5 P’s to Profit…or Pivot

5 P’s to Profit…or Pivot

by | Oct 19, 2021 | Business & Product, CROP | 0 comments

The final area of focus in the CROP model is Profit…or Pivot. How I came across 5 P’s for this area is a bit of a long story involving a layover in New York, watching a random hotel TV interview, and a lot of subsequent experience so I’ll cut to the chase: in order to profit, it’s essential to find the intersection of the right people, problems, priorities, processes, and perspective. Five P’s to remember. I’ve diagramed it as a five-sided star, with profit in the middle. You can turn the star to put anything on top, and everything intersects. If you’re not finding the balance between these concepts, and you’ve optimized operations, then it’s time to pivot. Something is just not working and it’s time to create a new hypothesis, validate it, and move in a new direction.

Let’s look at the P’s in more depth. As with each of the other tools in the CROP model, the 5 P’s have a reciprocal and synergistic relationship with each other. As you focus on one P, you’ll see how it influences the others.

People

You may have noticed that your team is a recurring point of optimization. Teams evolve. Ideally, the same team you formed your concept and runway with will remain with you through operations and profit. But that rarely happens. As your business evolves, so will your needs. It’s good to get new insights into your challenges and fresh eyes on problems. Diversity in thoughts, opinions, and experiences turn energetic, respectful conflict into a productive ecosystem for discovery. It’s healthy and so satisfying to disagree (or agree!), communicate effectively, and commit together as a team. Your people influence, and are influenced by your problems, priorities, processes, and perspective. So it’s essential to have the right people on the team and at the table as you work to solve customer pains.

Problems

There will always be problems. The question is “do you have the right problems?” Producing at scale can be a problem. But it’s the right problem. Onboarding more people than anticipated is a problem, but it’s a right problem. The trick is to prevent your solution from getting mired in the wrong problems (lawsuits…churn…hemorrhaging cash…oh my!) and focus on having the right problems. This is much easier said than done, and that’s why it’s an important part of profiting or pivoting.

Priorities

Setting the right priorities is an ever-shifting battle. Whether you use a MOKR/OKR (Mission, Objective, Key Result), KPI (Key Performance Indicator) or other framework, there should always be one key metric that brings all the work effort into alignment to effect significant change. This helps channel energy and keep people moving in the same direction.

But it’s also important to always keep in mind the ultimate desired outcome: leveraging your solution to solve problems for people. I’ve seen people intentionally make short-sighted prioritization choices just to be rewarded with a bonus or other incentive for hitting the current goal.
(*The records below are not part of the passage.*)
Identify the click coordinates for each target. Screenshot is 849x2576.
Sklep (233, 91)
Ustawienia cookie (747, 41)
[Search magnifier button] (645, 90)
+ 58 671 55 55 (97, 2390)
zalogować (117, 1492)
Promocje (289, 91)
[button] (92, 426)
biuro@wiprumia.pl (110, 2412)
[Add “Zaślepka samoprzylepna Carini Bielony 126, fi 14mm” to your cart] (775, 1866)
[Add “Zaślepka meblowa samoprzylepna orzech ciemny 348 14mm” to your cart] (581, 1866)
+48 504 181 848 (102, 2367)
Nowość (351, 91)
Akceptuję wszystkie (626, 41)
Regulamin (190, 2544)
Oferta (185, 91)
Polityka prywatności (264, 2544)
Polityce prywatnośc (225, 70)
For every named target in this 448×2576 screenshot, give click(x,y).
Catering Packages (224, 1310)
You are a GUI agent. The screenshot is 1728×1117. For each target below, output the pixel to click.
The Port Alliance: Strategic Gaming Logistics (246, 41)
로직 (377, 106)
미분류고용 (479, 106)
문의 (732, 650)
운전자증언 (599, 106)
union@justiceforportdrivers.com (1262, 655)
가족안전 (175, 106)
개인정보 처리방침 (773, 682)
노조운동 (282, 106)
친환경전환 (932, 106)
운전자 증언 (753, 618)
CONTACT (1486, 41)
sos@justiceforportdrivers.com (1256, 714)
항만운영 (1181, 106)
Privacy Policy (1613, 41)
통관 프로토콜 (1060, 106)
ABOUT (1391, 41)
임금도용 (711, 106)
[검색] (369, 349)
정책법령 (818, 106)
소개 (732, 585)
Take for example a scenario where the quarterly objective is to add 1,000 new users. A highly motivated team will pull out all the stops to hit this number, especially if there’s an additional incentive tied to it such as a bonus. But the right team with the right priorities will also consider churn and LTV. Yes, we want 1,000 new users. But ultimately the goal is not to keep them, and not churn out 1,500 customers, or decrease LTV in the process. The right team will see these considerations, point out work that might seem to meet the current objective but have long-term ramifications that don’t result in a profitable solution.

Processes

Sometimes the way we do things is important. And sometimes it’s not. Optimizing processes for profit is all about understanding which processes serve us and which do not. One of my favorite parts of the Agile manifesto is valuing people over process. What this means is that people are human and we all have quirks. Processes need to make sense for our situation and our people, priorities, and perspective. We should never do things just because that’s the way an expert recommended it, or because that’s the way it’s always been done here. The right people with the right priorities will have the freedom to communicate what works for them and what does not. Working together, dynamic teams create functional processes that strike a balance between procedure, housekeeping, and output. And that can be very profitable.

Perspective

The final P in Profit or Pivot is perspective. Here again, having the right people, problems, priorities and processes is critical to gaining the right perspective. During the concept phase of CROP, customer pain points were identified, a solution with unique value was proposed, distribution channels were assigned, and budgets were formulated. Do those still ring true, now that you have a different perspective? What’s the market perspective on your solution? Consider your customers’ point of view for your people, problems, priorities, and processes. By looking at things from different angles, gathering, collating, and analyzing data, new hypothesis could surface and new ideas may come to light.

Walking through these five P’s helps us identify areas of opportunity to profit or pivot. It comes down to this question: If you could go back to the concept stage and do it all again, would you? What would you do differently?

And that’s the CROP cycle starting again.